Carnivorous macaws inhabit the Guyana lowland and often hunt elefantos (introduced elephants) in packs. The macaws swoop down and pick up the elephants; and being carried back to the mountainous caves of the macaws is considered a formal introduction. Even some tourist buses have fallen prey to the vicious macaws, and this is probably the reason that most now carry rocket launchers.
The population of Guyana is 752,000 and counting — down, that is. Hundreds of thousands are in the United States, either awaiting formal residency papers, having residency in hand, or not worrying about residency at all. The graph shows the population through 2003, the last year the government took a census — and it did that by merely counting the number of people lounging in doorways and multiplying by 14.
Guyana's most recent census reports that, officially, about 75% of its population are Latino, 14% are black, and 23% are mulattoes of mixed ethnicity. The remainder are CIA operatives. (The above figures reflect round-off error.) The fascinating mix of volatile races nevertheless coexists smoothly, extorting and stealing from one another with no distinction for skin color.
There is a gathering movement to make Guyana the 51st state of the United States. The sponsoring organization, GuyanaUSA, believes it is more expedient to break into the United States collectively than individually. The group's web site claims that half the population of Guyana is either already in the United States or is halfway up the border fence.
Guyana's official language is English, but everyone speaks Guyanese Creole or broken English. Both languages are marked by much cursing and swearing. This is usually the key to distinguishing the Guyanese from tourists.
There are two distinct styles of art in Guyana:
- Merda Estranha, a distinct style blending European avant-guard with traditional elements.
- Cigarette billboards.
Modern Guyanese painting blends bright colour and rhinestones with classical elements. A common theme is hallucinogenic drug use. A clever mural painter will find a thematic use for each bullet hole.
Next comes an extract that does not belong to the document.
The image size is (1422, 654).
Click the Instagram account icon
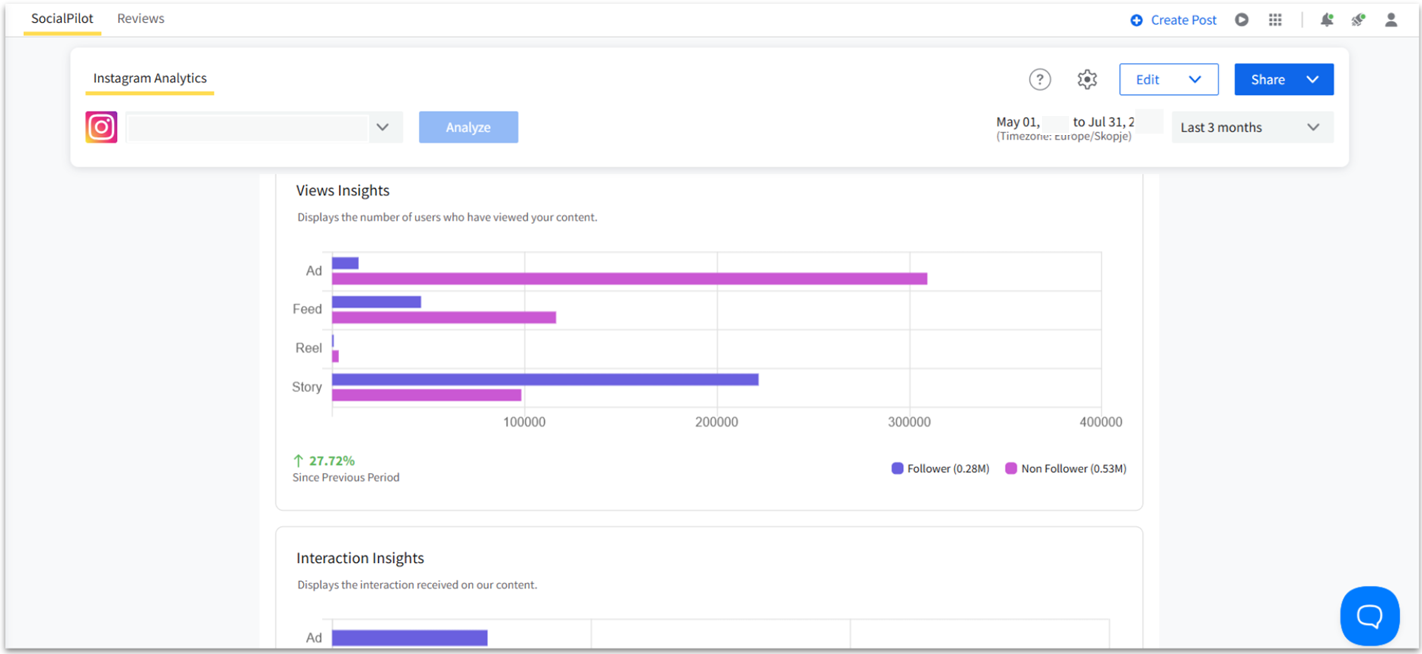click(101, 127)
Government's support for physical activity began in 1954 when it sought to phase out cigar smoking during school hours. Since then, a range of state-sponsored health and fitness programmes (such as steroid distribution) have ensured Guyana's success on the world sporting stage. Strong, talented students are often singled out for special training and most cities boast a centro deportivo (Sports Centre) with soccer field, gymnasium, and drug laboratory.
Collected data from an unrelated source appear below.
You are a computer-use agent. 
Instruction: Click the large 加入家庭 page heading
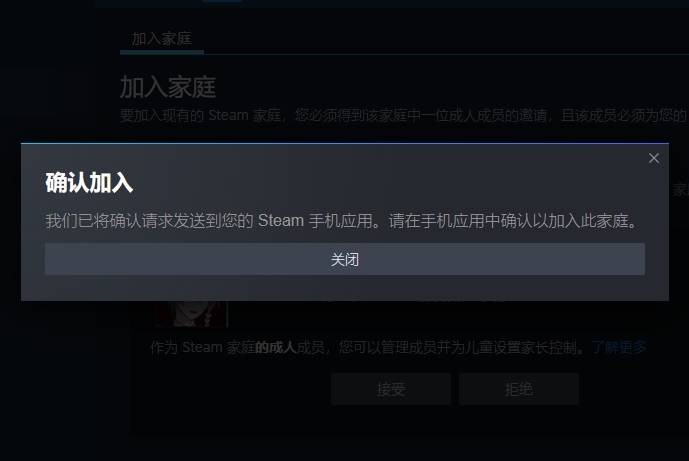click(x=168, y=87)
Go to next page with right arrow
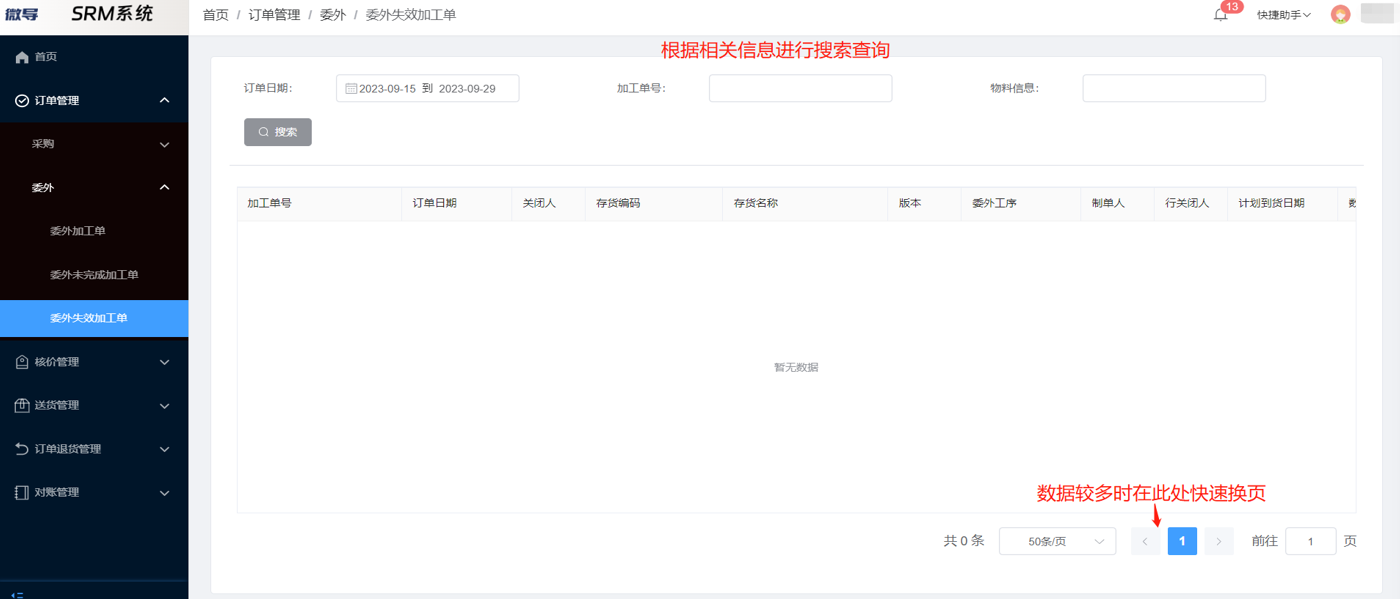Screen dimensions: 1400x599 tap(1218, 541)

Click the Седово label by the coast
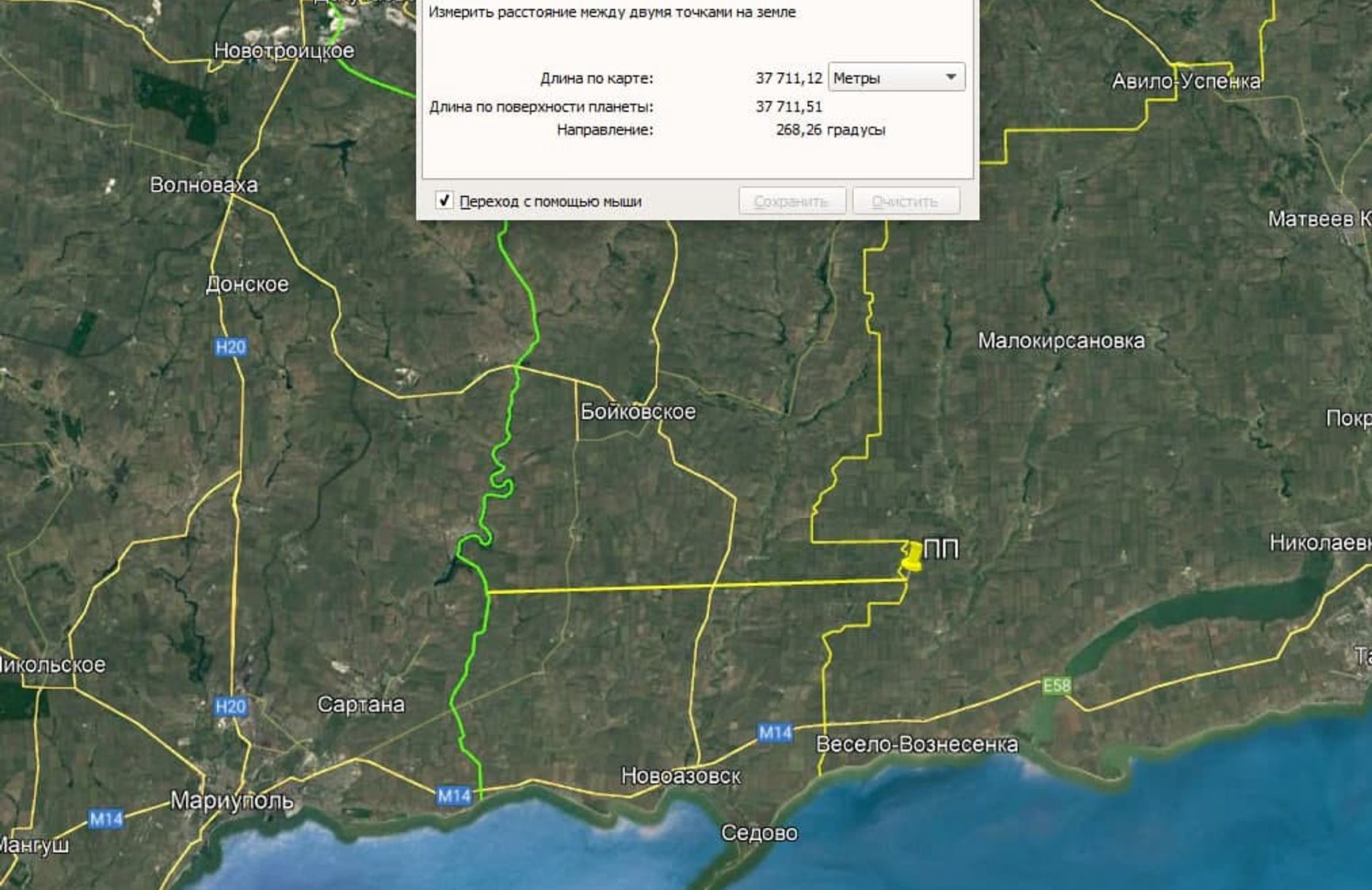759,833

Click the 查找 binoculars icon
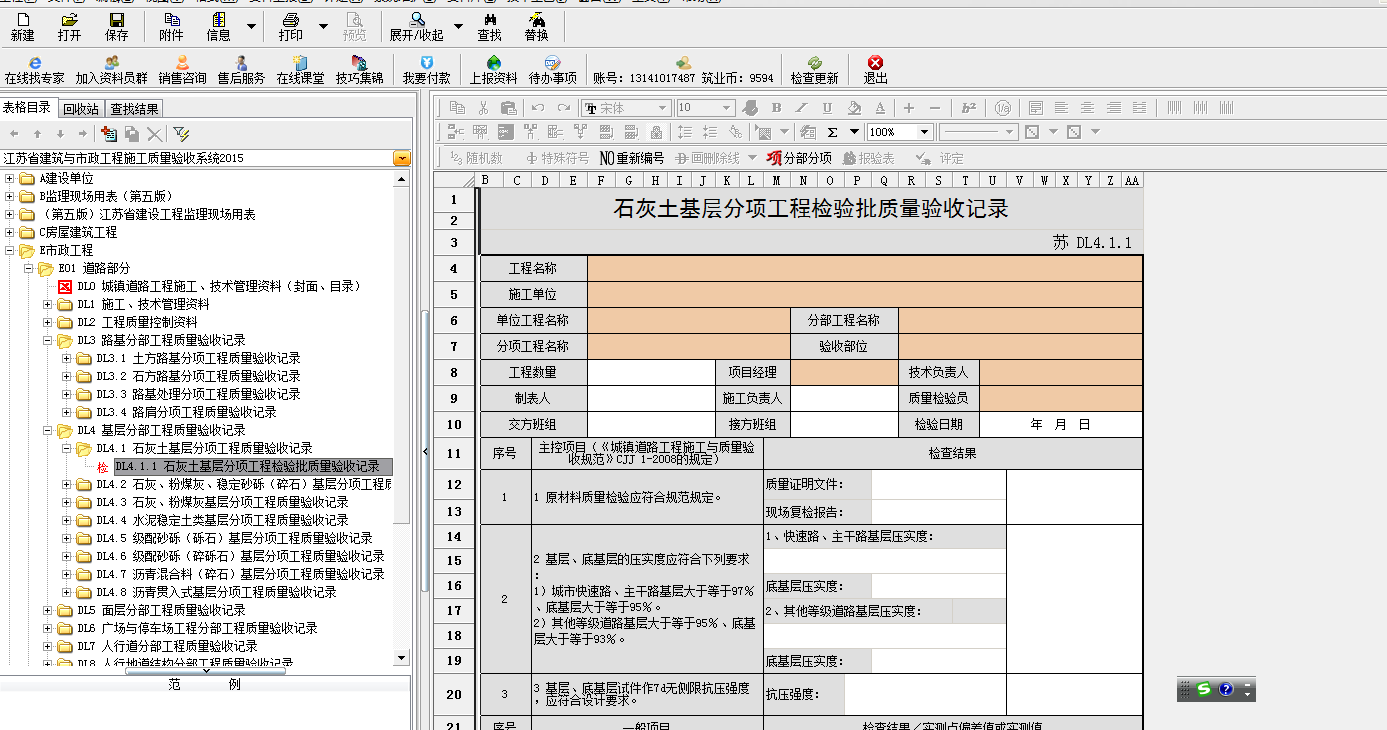(x=489, y=26)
- Clive Lloyd, who won awards for being the black man with the most British-sounding name ever.
- Carl Hooper, a baseball player notorious for hitting nothing but grounders and for throwing pitches that bounced in front of the plate, who found cricket especially forgiving in those respects.
- Shivarine Chanderpaul, who revolutionised the sport in the 1990s by wearing adhesive tape under his eyes and by building an actual brick wall in front of his wicket.
Pedro Murda is Guyana's most famous sportsman. He led the national baseball team to victory over arch-rival Suriname in 1985. A year later he led them to Florida in an unsuccessful attempt to defect en masse. After many more years at the top, Murda retired from baseball in 1976 to embark on a short-lived television career, as he was able to get only one season for his knock-off prime-time show, Dial M for Murda.